■ Task list ■
a – Say whether each statement agrees with the mini-grid code. Answer yes or no for each, and quote the words from the code that decide it.
(i) The evaluation set is 30% of the data, picked at random.
(ii) The models are trained only on the rows left out of the evaluation set.
(iii) The linear regression model is saved to a file named lin_reg.pkl.
b – Print the part of the mini-grid code starting at "# Sample data" and ending at "(excluding specified ones)".

■ Quoted text ■
# # # #
Load data of existing mini grids.

In [None]:
# Load data
data = pd.read_csv("existing_minigrid_trainingdata.csv")

# Sample data loading (replace this with actual data loading if needed)
# Here, I’ll assume the data is already in a DataFrame `data` from the uploaded document

# Selected features (excluding specified ones)
features = ['building_count', 'permanent_building_count', 'educational_facilities',
            'health_facilities', 'social_facilities', 'services', 'primary_roads', 'secondary_roads',
            'tertiary_roads', 'unclassified_roads', 'percentage_crop_land', 'percentage_built_area',
            'mean_pvout_solar_radiation', 'mean_wind_speed']
X = data[features]
y = data['winch_prob']

# Split 30% of the data randomly for evaluation
np.random.seed(42)  # For reproducibility
eval_indices = np.random.choice(X.index, size=int(0.3 * len(X)), replace=False)
X_eval = X.loc[eval_indices]
y_eval = y.loc[eval_indices]
X_train = X  # Train on full dataset
y_train = y

# Helper function to evaluate models
def evaluate_model(y_true, y_pred, model_name):
    mse = mean_squared_error(y_true, y_pred)
    r2 = r2_score(y_true, y_pred)
    print(f"\n{model_name} Performance on 30% Evaluation Set:")
    print(f"Mean Squared Error: {mse:.4f}")
    print(f"R² Score: {r2:.4f}")



In [None]:
# 1. Linear Regression
lin_reg = LinearRegression()
lin_reg.fit(X_train, y_train)
y_pred_lin = lin_reg.predict(X_eval)

# Save Linear Regression model
with open('lin_reg.pkl', 'wb') as f:
    pickle.dump(lin_reg, f)

# Coefficients
print("Linear Regression Coefficients:")
for feature, coef in zip(features, lin_reg.coef_):
    print(f"{feature}: {coef:.4f}")
print(f"Intercept: {lin_reg.intercept_:.4f}")

evaluate_model(y_eval, y_pred_lin, "Linear Regression")

# Sample PUE formula (Linear)
print("\nLinear PUE Formula:")
formula = f"PUE = {lin_reg.intercept_:.4f}"
for i, coef in enumerate(lin_reg.coef_):
    formula += f" + {coef:.4f} * {features[i]}"
print(formula)

# 2. Polynomial Regression (degree 2)
poly = PolynomialFeatures(degree=2, include_bias=False)
X_train_poly = poly.fit_transform(X_train)
X_eval_poly = poly.transform(X_eval)

poly_reg = LinearRegression()
poly_reg.fit(X_train_poly, y_train)
y_pred_poly = poly_reg.predict(X_eval_poly)
# # # #
■ Given data ■

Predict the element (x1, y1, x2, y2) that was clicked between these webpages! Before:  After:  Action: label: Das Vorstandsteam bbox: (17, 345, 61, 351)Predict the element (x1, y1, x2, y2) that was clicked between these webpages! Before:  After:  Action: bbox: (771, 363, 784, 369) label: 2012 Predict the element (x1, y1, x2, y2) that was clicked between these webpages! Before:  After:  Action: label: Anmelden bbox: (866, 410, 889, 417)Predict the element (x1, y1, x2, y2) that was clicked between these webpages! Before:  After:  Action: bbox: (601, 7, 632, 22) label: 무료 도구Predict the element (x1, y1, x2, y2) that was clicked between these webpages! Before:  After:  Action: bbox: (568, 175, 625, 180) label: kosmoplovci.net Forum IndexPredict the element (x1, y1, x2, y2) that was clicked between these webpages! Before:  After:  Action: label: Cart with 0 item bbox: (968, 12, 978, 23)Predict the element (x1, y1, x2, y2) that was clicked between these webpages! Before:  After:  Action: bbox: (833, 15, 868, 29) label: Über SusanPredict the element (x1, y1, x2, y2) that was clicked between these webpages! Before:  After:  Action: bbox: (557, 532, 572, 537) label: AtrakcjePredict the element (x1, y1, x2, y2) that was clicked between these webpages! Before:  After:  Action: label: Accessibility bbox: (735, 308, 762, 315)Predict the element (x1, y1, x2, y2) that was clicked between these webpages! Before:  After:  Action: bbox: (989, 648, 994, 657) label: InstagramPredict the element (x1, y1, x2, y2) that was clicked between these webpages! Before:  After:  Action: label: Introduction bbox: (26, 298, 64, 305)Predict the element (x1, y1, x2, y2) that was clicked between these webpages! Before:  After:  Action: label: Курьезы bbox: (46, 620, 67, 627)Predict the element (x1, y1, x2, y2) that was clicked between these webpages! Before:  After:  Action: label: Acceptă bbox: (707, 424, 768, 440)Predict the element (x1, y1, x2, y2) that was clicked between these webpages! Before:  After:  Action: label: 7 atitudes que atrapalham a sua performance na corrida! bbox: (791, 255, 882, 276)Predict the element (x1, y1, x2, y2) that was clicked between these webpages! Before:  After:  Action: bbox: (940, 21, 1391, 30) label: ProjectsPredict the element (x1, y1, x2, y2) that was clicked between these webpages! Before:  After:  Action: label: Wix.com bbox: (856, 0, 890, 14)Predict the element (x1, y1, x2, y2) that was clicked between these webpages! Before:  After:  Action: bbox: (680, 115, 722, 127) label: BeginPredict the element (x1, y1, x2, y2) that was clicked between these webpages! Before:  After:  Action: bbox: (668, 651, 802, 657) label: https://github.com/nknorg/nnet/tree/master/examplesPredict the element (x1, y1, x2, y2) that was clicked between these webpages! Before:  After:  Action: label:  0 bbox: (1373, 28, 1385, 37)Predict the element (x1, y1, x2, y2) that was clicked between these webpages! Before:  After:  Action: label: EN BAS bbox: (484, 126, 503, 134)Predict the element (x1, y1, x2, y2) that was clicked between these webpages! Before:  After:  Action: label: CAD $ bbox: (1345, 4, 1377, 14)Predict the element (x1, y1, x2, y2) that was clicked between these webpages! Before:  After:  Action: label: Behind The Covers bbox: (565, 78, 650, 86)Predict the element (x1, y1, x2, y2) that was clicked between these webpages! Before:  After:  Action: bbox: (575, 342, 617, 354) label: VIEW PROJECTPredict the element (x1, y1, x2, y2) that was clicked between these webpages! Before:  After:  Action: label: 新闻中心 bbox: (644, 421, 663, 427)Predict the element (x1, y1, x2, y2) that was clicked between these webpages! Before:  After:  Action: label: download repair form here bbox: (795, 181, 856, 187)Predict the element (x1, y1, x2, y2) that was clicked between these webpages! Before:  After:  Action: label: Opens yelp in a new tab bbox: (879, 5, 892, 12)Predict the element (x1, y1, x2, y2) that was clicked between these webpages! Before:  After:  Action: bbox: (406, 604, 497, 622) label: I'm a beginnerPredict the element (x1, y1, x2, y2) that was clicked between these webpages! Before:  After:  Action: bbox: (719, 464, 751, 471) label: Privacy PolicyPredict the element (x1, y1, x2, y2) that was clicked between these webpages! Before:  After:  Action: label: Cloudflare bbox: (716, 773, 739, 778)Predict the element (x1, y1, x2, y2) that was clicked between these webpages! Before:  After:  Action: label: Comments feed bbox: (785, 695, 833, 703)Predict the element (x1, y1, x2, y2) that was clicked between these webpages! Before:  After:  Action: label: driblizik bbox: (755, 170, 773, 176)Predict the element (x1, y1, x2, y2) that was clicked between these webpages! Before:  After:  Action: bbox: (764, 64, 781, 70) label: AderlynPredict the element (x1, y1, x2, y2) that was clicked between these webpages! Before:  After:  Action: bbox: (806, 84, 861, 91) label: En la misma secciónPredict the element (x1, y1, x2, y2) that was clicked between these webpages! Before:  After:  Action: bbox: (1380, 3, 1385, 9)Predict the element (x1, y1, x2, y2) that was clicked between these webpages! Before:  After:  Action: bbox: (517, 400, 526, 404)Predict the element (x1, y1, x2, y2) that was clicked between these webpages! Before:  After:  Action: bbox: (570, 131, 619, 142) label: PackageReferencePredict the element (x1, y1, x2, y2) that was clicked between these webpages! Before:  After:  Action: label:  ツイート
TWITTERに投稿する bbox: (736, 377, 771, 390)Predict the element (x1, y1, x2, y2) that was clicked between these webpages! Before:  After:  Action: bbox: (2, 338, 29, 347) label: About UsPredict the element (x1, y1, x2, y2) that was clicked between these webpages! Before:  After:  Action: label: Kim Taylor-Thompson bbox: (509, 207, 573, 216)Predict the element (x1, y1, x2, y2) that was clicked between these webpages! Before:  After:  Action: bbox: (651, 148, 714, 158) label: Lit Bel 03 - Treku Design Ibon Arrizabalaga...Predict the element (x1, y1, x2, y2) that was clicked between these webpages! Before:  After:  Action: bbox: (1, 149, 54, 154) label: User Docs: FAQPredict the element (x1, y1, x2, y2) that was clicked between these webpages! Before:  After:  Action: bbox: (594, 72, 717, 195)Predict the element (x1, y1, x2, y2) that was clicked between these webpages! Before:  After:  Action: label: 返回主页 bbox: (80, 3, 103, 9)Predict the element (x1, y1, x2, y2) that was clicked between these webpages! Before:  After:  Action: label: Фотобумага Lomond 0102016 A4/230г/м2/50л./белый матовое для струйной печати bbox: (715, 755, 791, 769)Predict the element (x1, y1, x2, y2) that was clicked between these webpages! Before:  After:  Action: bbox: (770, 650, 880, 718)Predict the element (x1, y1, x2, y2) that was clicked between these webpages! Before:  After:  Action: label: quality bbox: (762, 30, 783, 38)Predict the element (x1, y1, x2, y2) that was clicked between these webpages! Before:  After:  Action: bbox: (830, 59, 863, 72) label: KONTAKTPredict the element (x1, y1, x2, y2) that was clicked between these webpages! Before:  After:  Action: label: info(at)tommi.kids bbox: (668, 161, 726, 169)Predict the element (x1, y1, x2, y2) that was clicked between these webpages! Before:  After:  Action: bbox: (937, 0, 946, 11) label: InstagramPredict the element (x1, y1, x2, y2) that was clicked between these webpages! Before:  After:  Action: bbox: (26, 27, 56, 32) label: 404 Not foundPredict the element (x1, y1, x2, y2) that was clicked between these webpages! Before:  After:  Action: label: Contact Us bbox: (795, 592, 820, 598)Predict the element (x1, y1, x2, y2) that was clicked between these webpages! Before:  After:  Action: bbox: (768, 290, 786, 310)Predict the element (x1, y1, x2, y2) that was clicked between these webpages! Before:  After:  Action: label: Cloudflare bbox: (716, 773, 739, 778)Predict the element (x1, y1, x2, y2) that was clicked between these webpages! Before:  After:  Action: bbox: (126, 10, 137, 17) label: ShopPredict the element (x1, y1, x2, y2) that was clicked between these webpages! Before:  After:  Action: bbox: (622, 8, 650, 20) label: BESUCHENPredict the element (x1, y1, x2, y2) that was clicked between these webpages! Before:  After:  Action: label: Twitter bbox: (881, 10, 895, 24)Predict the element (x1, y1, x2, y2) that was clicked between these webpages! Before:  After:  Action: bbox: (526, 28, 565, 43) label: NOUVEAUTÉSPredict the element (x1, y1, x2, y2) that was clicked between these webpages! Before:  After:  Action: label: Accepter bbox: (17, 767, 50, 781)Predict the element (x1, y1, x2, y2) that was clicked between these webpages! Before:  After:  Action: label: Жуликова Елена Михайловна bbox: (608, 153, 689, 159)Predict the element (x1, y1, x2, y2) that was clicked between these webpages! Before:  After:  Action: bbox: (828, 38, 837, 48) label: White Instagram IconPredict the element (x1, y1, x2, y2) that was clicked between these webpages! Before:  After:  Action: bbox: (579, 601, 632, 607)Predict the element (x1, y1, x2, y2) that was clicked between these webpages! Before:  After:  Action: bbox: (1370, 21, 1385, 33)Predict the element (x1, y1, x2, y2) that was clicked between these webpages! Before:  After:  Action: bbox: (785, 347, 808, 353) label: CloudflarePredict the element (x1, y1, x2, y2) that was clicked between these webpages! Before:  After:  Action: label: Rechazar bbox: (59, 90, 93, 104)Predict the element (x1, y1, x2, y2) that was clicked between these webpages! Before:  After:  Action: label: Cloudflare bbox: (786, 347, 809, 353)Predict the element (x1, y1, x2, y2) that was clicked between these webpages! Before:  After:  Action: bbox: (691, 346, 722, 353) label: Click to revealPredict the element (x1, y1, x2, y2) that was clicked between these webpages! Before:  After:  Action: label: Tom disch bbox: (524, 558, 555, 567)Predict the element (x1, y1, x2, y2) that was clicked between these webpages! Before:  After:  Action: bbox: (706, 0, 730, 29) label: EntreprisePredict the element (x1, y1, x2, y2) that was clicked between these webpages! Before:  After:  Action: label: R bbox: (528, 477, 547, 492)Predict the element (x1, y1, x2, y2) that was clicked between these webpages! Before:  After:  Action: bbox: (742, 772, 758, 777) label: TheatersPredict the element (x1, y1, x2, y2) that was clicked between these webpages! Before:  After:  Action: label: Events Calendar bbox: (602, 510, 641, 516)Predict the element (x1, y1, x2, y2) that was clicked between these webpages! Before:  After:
# # # #
■ Results by task ■
a –
(i) Yes: "# Split 30% of the data randomly for evaluation"
(ii) No: "X_train = X  # Train on full dataset"
(iii) Yes: "with open('lin_reg.pkl', 'wb') as f:"

b –
# Sample data loading (replace this with actual data loading if needed)
# Here, I’ll assume the data is already in a DataFrame `data` from the uploaded document

# Selected features (excluding specified ones)